Partially Implemented

Some metric names and config options on this page reference the old Node.js server. The Rust server uses different metric names and tracing configuration.

DocsGuidesObservability

Observability

Monitor the health and performance of your TopGun cluster using Prometheus metrics and structured logging.

Prometheus Metrics

The TopGun server exposes a /metrics endpoint that is compatible with Prometheus.

By default, this is available on the main server port (or a dedicated metrics port if configured).

Key Metrics

Metric NameTypeDescription
topgun_connected_clientsGaugeNumber of currently connected WebSocket clients.
topgun_map_size_itemsGaugeNumber of items in a specific map (labeled by map name).
topgun_ops_totalCounterTotal number of operations processed. Labels: type (PUT, GET, DELETE, SUBSCRIBE), map.
topgun_memory_usage_bytesGaugeCurrent heap memory usage of the server process.
topgun_cluster_membersGaugeNumber of active nodes in the cluster.

Standard Node.js metrics (CPU, Event Loop, GC) are also exported with the topgun_ prefix.

Event Routing Metrics

Metric NameTypeDescription
topgun_events_routed_totalCounterTotal events processed for routing to subscribers.
topgun_events_filtered_by_subscriptionCounterEvents not sent because no clients were subscribed.
topgun_subscribers_per_eventSummaryDistribution of subscriber count per event (quantiles).

Event Queue Metrics

Metric NameTypeDescription
topgun_event_queue_sizeGaugeCurrent number of events in the bounded queue.
topgun_event_queue_enqueued_totalCounterTotal events successfully enqueued.
topgun_event_queue_dequeued_totalCounterTotal events dequeued for processing.
topgun_event_queue_rejected_totalCounterEvents rejected due to queue being at capacity. Alert if increasing.

Backpressure Metrics

Metric NameTypeDescription
topgun_backpressure_sync_forced_totalCounterNumber of times synchronous processing was forced.
topgun_backpressure_pending_opsGaugeCurrent number of pending async operations.
topgun_backpressure_waits_totalCounterTimes processing had to wait for capacity.
topgun_backpressure_timeouts_totalCounterBackpressure timeouts. Alert if increasing.

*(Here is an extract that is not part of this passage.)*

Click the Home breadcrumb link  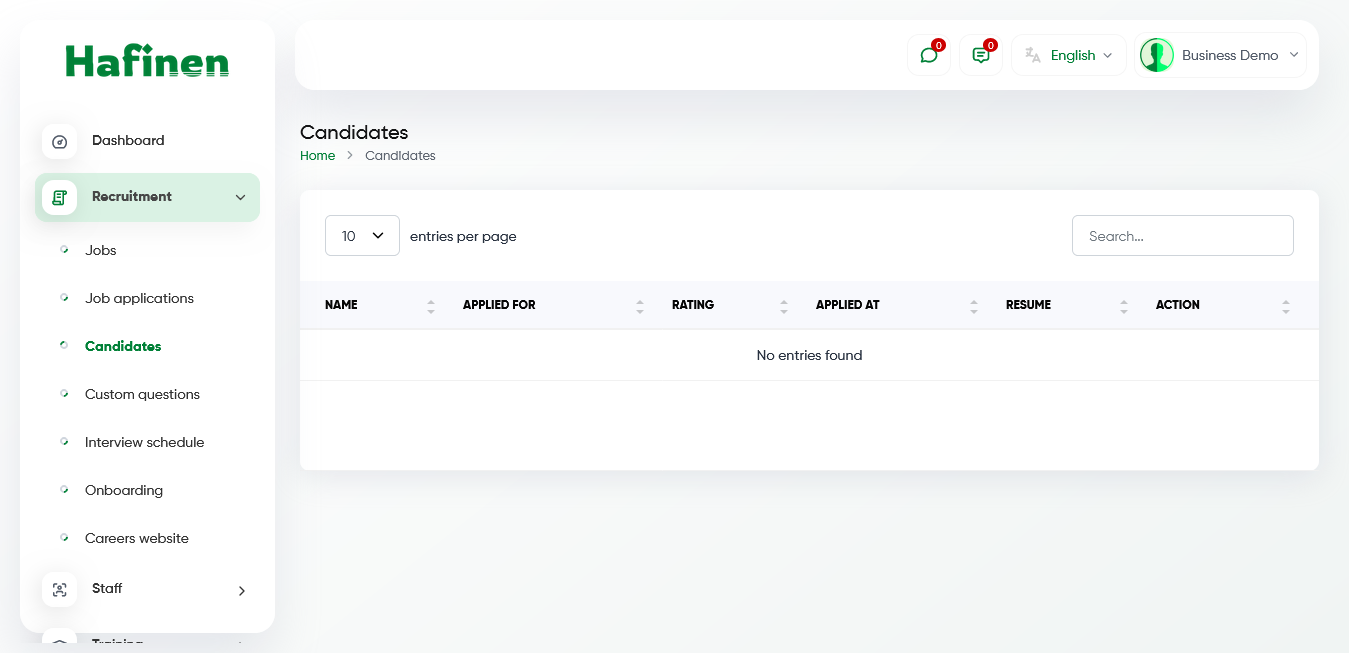point(317,155)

Connection Rate Limiting Metrics

Metric NameTypeDescription
topgun_connections_accepted_totalCounterTotal connections accepted by the rate limiter.
topgun_connections_rejected_totalCounterConnections rejected due to rate limiting.
topgun_connections_pendingGaugeCurrent pending connection handshakes.
topgun_connection_rate_per_secondGaugeCurrent connection rate (connections/second).

Alert Recommendations

Key Metrics to Alert On

  • topgun_event_queue_rejected_total — Events are being dropped due to queue capacity
  • topgun_backpressure_timeouts_total — Operations timing out waiting for capacity
  • topgun_connections_rejected_total — Clients being rejected (rate limit or DDoS)
  • topgun_event_queue_size — Monitor queue depth approaching eventQueueCapacity

Structured Logging

TopGun uses Pino for high-performance, structured JSON logging.

This makes it easy to ingest logs into systems like ELK, Datadog, or Loki.

Log Example

server.log
{
  "level": 30,
  "time": 1678901234567,
  "pid": 12345,
  "hostname": "topgun-server-0",
  "msg": "Server started on port 8080",
  "nodeId": "node-xyz-123"
}

Logs include context such as nodeId, clientId, and requestId where applicable, allowing you to trace requests across the distributed system.